[Problem] Extract the full article about the steroid documentary word for word, with nothing left out or changed.

[Text block]
· · · ·
27 Sep, 2008 By: Billy Gil


Steroids equal bad — so spins the common thread, linking anabolic steroids to drug abuse, cheating, “’roid rage” and other ills such as testicular shrinkage. A new documentary aims to reveal that a number of common conceptions about steroids are misinformed.


Magnolia Home Entertainment Sept. 30 releases on DVD Bigger, Stronger, Faster* at $26.98. The DVD includes deleted scenes and behind-the-scenes footage.


Director Chris Bell was the runt of three boys, all obsessed with wrestling, Arnold Schwarzenegger and getting as big as possible. Bell, a bodybuilder and filmmaker as well as the only brother not to consistently engage in anabolic steroid use, decided to make a film about anabolic steroid use and the issues surrounding it.


“I think a lot of people thought athletes were achieving greatness on their own,” Bell said. “And they weren’t.”


The film encompasses controversies such as the 2005 Congressional hearings about steroid use, in which such athletes as Mark McGuire were grilled by Congress, and current VP hopeful Sen. Joe Biden’s work to outlaw certain performance-enhancing anabolic steroids. Bell said it was Biden’s declaration that anabolic steroid use was “un-American” that drove his documentary.


“There’s nothing un-American about it,” Bell said. “In my mind steroids aren’t a problem, they’re a side affect of being American. The problem can be defined more globally as a problem with society, this expectation that we need to be the best.”
· · · ·
Source data:
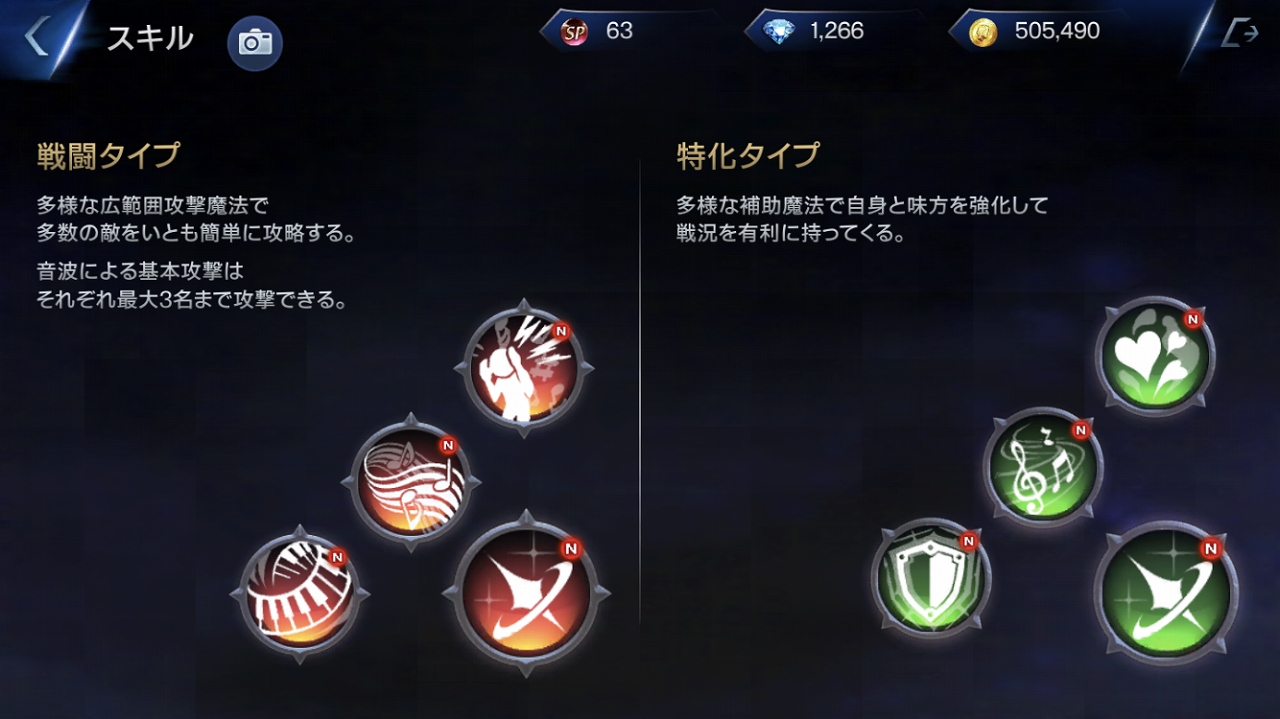Screen dimensions: 1280x719
Task: Tap the SP points counter showing 63
Action: (601, 31)
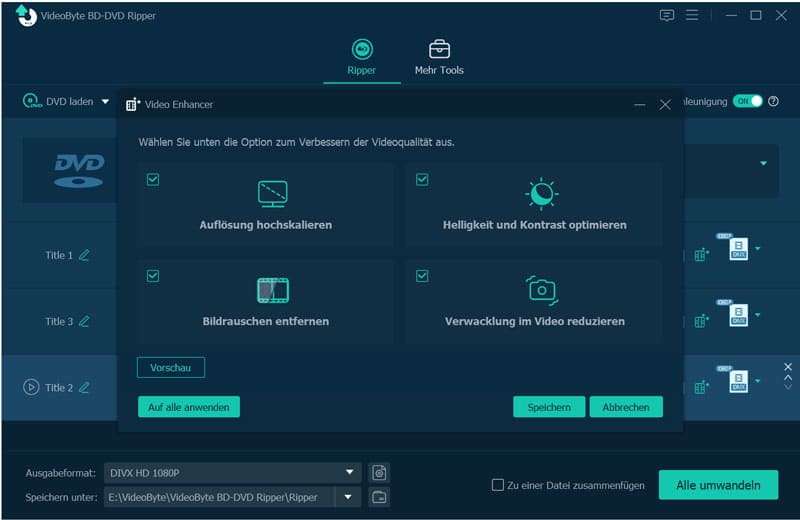Expand the Speichern unter path dropdown
The image size is (800, 520).
(x=348, y=497)
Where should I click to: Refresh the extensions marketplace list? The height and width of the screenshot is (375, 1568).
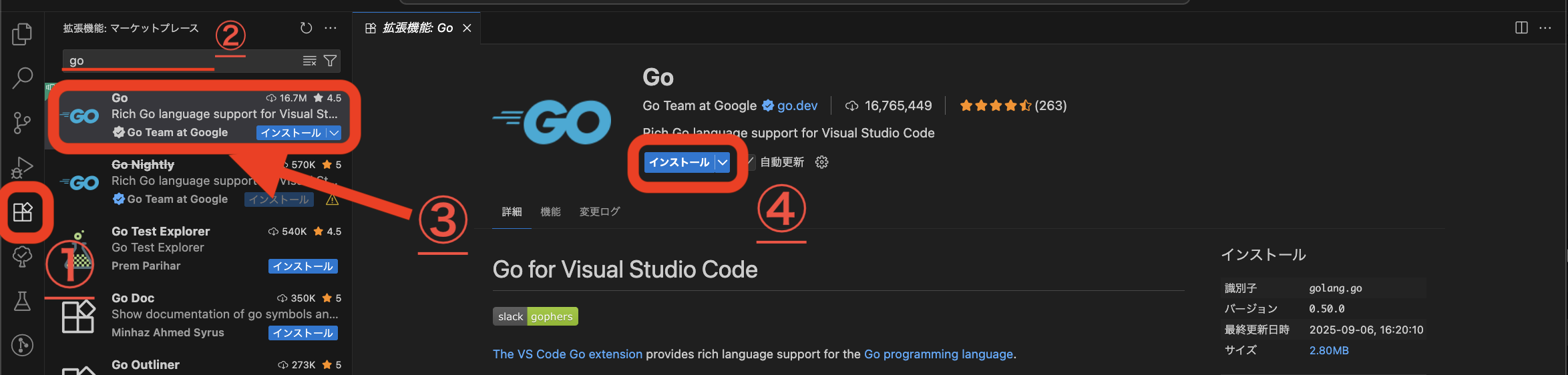coord(306,28)
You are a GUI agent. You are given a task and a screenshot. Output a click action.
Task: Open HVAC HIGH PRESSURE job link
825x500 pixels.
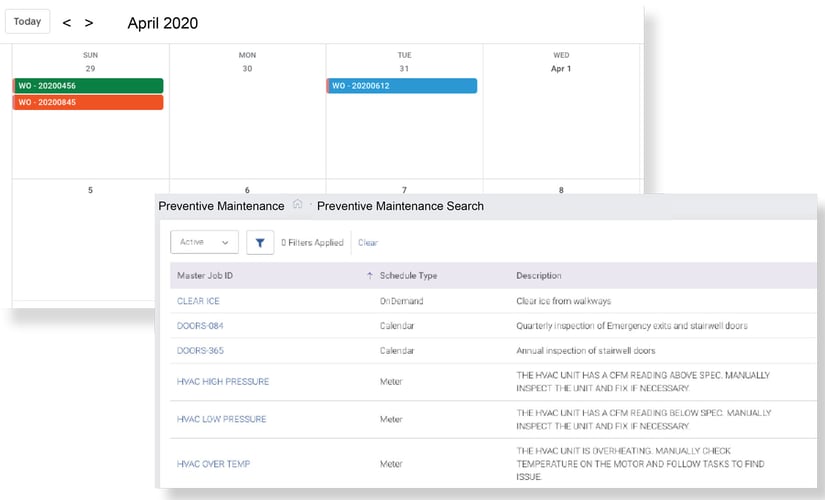[x=222, y=382]
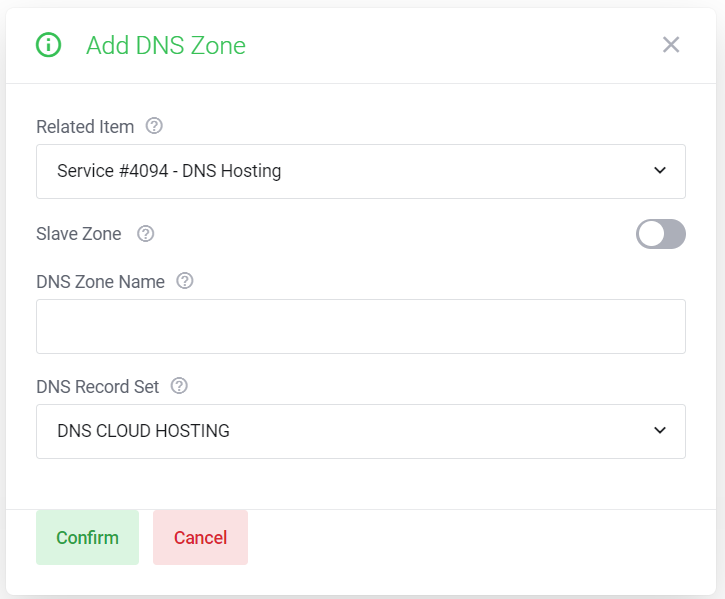Click the Slave Zone label text
This screenshot has height=599, width=725.
[x=79, y=234]
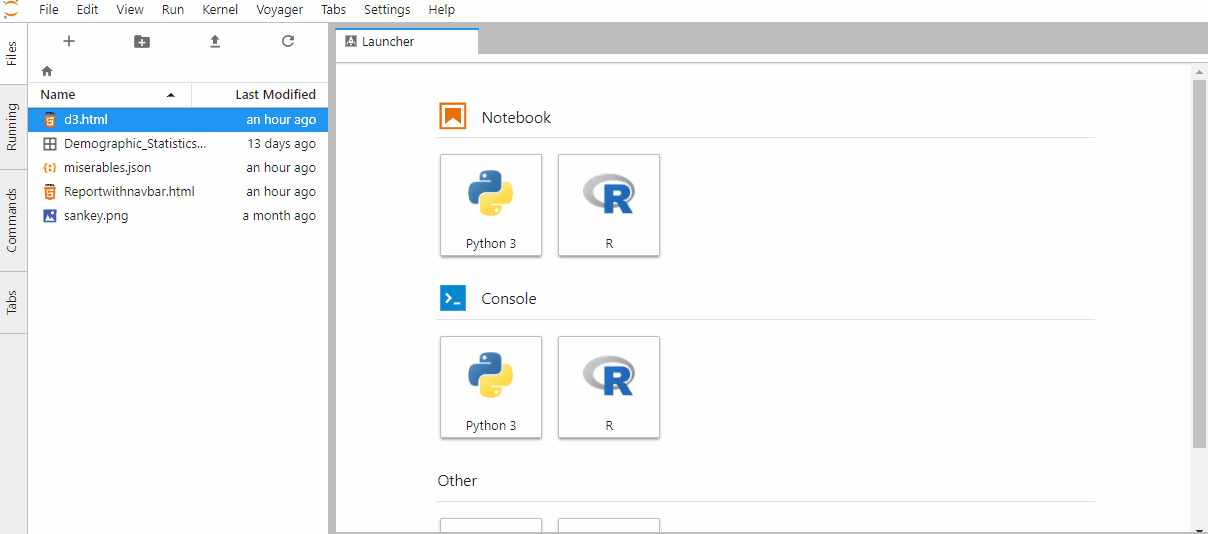Click the new launcher plus icon
1208x534 pixels.
pos(69,41)
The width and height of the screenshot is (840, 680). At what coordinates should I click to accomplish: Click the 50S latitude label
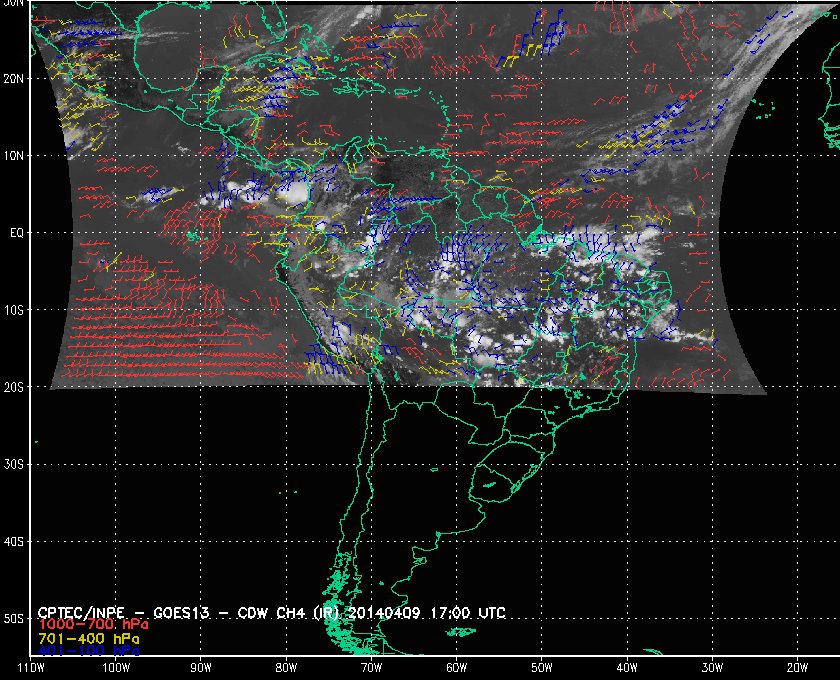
· · · ·
[Answer]
27 Sep, 2008 By: Billy Gil


Steroids equal bad — so spins the common thread, linking anabolic steroids to drug abuse, cheating, “’roid rage” and other ills such as testicular shrinkage. A new documentary aims to reveal that a number of common conceptions about steroids are misinformed.


Magnolia Home Entertainment Sept. 30 releases on DVD Bigger, Stronger, Faster* at $26.98. The DVD includes deleted scenes and behind-the-scenes footage.


Director Chris Bell was the runt of three boys, all obsessed with wrestling, Arnold Schwarzenegger and getting as big as possible. Bell, a bodybuilder and filmmaker as well as the only brother not to consistently engage in anabolic steroid use, decided to make a film about anabolic steroid use and the issues surrounding it.


“I think a lot of people thought athletes were achieving greatness on their own,” Bell said. “And they weren’t.”


The film encompasses controversies such as the 2005 Congressional hearings about steroid use, in which such athletes as Mark McGuire were grilled by Congress, and current VP hopeful Sen. Joe Biden’s work to outlaw certain performance-enhancing anabolic steroids. Bell said it was Biden’s declaration that anabolic steroid use was “un-American” that drove his documentary.


“There’s nothing un-American about it,” Bell said. “In my mind steroids aren’t a problem, they’re a side affect of being American. The problem can be defined more globally as a problem with society, this expectation that we need to be the best.”